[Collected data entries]
******************************

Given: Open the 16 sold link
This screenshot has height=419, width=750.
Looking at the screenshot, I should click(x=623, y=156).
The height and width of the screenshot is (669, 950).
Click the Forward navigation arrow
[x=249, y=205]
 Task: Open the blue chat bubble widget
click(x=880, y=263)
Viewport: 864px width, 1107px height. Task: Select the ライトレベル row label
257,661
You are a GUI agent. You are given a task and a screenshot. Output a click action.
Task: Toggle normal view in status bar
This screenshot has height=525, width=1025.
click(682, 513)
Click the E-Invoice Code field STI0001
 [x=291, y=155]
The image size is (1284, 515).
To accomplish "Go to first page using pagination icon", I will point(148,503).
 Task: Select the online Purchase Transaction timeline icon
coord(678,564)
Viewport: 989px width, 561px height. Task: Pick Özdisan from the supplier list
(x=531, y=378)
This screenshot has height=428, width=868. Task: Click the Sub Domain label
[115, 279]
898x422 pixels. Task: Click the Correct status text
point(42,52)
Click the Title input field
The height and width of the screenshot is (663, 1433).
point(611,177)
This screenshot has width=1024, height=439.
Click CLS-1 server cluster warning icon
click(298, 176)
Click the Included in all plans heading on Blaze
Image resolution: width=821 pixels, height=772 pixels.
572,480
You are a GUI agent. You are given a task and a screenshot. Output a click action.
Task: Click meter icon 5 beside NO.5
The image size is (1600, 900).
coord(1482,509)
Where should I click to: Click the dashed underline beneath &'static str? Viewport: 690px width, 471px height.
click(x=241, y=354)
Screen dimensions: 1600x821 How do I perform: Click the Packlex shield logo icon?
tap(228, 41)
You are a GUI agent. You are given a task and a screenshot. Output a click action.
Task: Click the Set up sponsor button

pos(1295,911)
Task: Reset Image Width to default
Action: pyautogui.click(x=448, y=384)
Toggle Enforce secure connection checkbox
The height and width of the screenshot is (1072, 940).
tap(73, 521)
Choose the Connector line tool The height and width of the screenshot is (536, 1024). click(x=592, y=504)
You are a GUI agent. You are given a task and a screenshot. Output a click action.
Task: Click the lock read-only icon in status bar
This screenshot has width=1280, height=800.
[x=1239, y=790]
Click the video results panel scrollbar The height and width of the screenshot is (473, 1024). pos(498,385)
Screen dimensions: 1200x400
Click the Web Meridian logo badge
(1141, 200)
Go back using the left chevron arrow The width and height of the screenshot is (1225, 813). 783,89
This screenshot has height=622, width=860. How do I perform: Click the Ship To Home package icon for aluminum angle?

******************************

Exercise requirements =
Retype all of the data exactly, so that nothing differs from what is given.

Completed exercise =
Given: Open the 16 sold link
This screenshot has height=419, width=750.
Looking at the screenshot, I should click(x=623, y=156).
The height and width of the screenshot is (669, 950).
Click the Forward navigation arrow
[x=249, y=205]
 Task: Open the blue chat bubble widget
click(x=880, y=263)
Viewport: 864px width, 1107px height. Task: Select the ライトレベル row label
257,661
You are a GUI agent. You are given a task and a screenshot. Output a click action.
Task: Toggle normal view in status bar
This screenshot has height=525, width=1025.
click(682, 513)
Click the E-Invoice Code field STI0001
 [x=291, y=155]
The image size is (1284, 515).
To accomplish "Go to first page using pagination icon", I will point(148,503).
 Task: Select the online Purchase Transaction timeline icon
coord(678,564)
Viewport: 989px width, 561px height. Task: Pick Özdisan from the supplier list
(x=531, y=378)
This screenshot has height=428, width=868. Task: Click the Sub Domain label
[115, 279]
898x422 pixels. Task: Click the Correct status text
point(42,52)
Click the Title input field
The height and width of the screenshot is (663, 1433).
point(611,177)
This screenshot has width=1024, height=439.
Click CLS-1 server cluster warning icon
click(298, 176)
Click the Included in all plans heading on Blaze
Image resolution: width=821 pixels, height=772 pixels.
572,480
You are a GUI agent. You are given a task and a screenshot. Output a click action.
Task: Click meter icon 5 beside NO.5
The image size is (1600, 900).
coord(1482,509)
Where should I click to: Click the dashed underline beneath &'static str? Viewport: 690px width, 471px height.
click(x=241, y=354)
Screen dimensions: 1600x821 How do I perform: Click the Packlex shield logo icon?
tap(228, 41)
You are a GUI agent. You are given a task and a screenshot. Output a click action.
Task: Click the Set up sponsor button

pos(1295,911)
Task: Reset Image Width to default
Action: pyautogui.click(x=448, y=384)
Toggle Enforce secure connection checkbox
The height and width of the screenshot is (1072, 940).
tap(73, 521)
Choose the Connector line tool The height and width of the screenshot is (536, 1024). click(x=592, y=504)
You are a GUI agent. You are given a task and a screenshot. Output a click action.
Task: Click the lock read-only icon in status bar
This screenshot has width=1280, height=800.
[x=1239, y=790]
Click the video results panel scrollbar The height and width of the screenshot is (473, 1024). pos(498,385)
Screen dimensions: 1200x400
Click the Web Meridian logo badge
(1141, 200)
Go back using the left chevron arrow The width and height of the screenshot is (1225, 813). 783,89
This screenshot has height=622, width=860. How do I perform: Click the Ship To Home package icon for aluminum angle?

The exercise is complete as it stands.